About this exercise
Repeat all entries exactly.

--- Data for this exercise Enclosed Below ---

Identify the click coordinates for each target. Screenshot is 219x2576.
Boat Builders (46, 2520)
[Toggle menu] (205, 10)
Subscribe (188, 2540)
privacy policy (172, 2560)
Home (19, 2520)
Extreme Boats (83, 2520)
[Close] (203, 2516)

--- End of Enclosed Data for this exercise ---

Reply
Identify the click coordinates for each target. Screenshot is 219x2576.
Boat Builders (46, 2520)
[Toggle menu] (205, 10)
Subscribe (188, 2540)
privacy policy (172, 2560)
Home (19, 2520)
Extreme Boats (83, 2520)
[Close] (203, 2516)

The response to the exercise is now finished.